I feel I must move through some phases to appreciate directness.

When encountering someone for the first time, I almost certainly require them having a sense of constraint. I will hastily know if I tolerate the person or not, not that my opinion can't change later on. It is however a good guideline. If someone comes on too fast, I'll probably ignore her or show little interest in our socializing - I basically shut down. I'm not direct in that sense that I shove the person away, I like sensing and testing the waters - perhaps the person is drunk or just doing something unnatural for her, I'll give it some time. I don't want to be wrong, maybe she's just friendly or whatnot, so I chill. Physically touching me is a no-no if I don't like her, but as long as she keeps her hands within limits, I'm cool with it. Ladies who act entirely on their physique/are touchy are probably doomed with me. Flaking every asset you have from the get-go is a few steps too many ahead for me, you don't jump into the race half-way through without checking with the official first. 
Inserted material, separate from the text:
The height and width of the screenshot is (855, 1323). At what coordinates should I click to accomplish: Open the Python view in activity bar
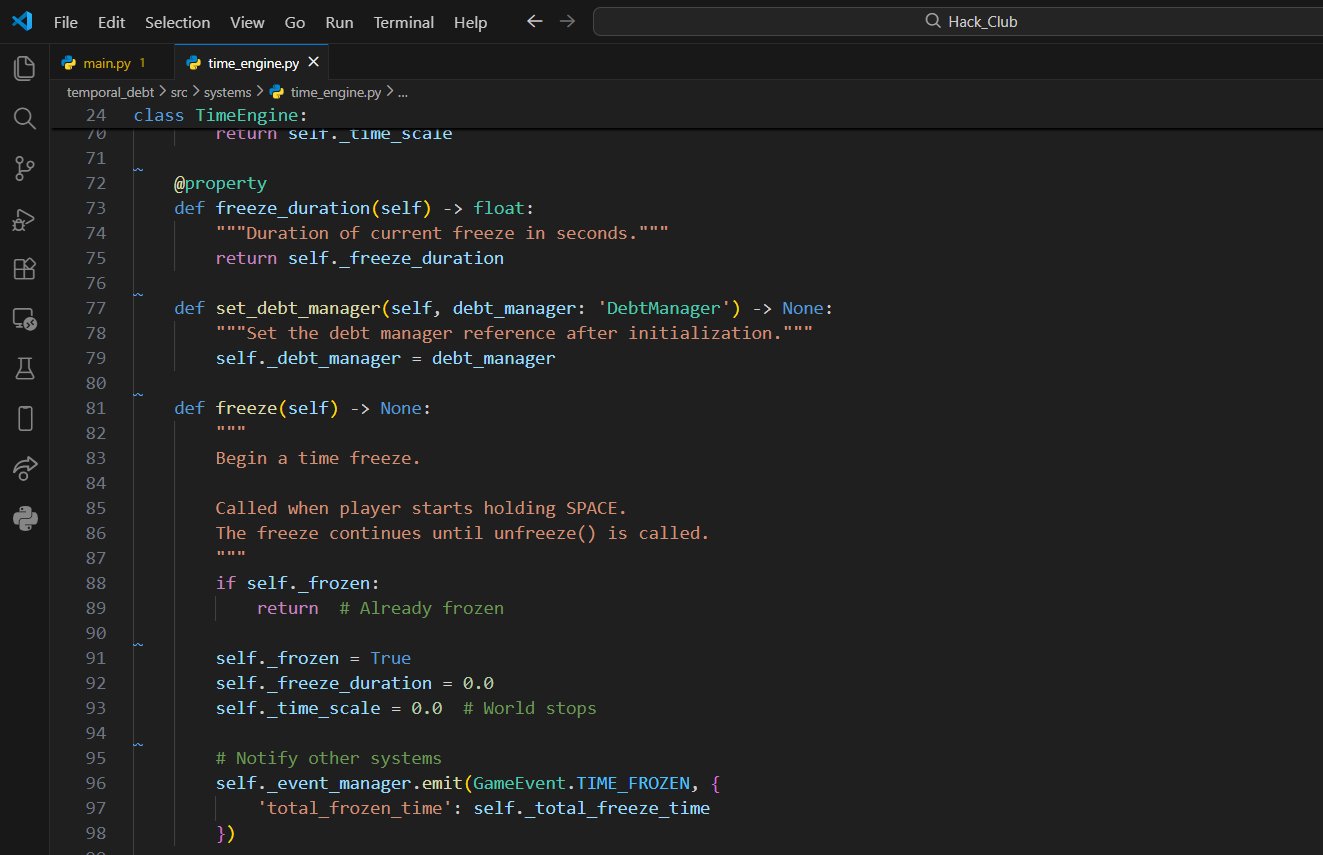pos(25,518)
Now, a simple approach sure to get my attention is no more complicated than a smile and hello. It's not "fuck me bebeh", but still nothing too hard to figure out. That way you monopolize other things that otherwise could go unnoticed. Every dude knows how to check a girl out, you don't need to bury our faces between it. If I tolerate you, chances are your approach will make me like you in a short while if you act and talk like a decent person. I'll smile, joke, tease and flirt if I like you, that comes naturally, and I think that's straight-forward. Having warmed up to each other, then maybe I'll pop a more intimate question, or go in for something/ask for your number etc. In summary, I need time to warm up to you, but I don't like mind games but playfulness.

Directness enters the equation when and if we have been physical.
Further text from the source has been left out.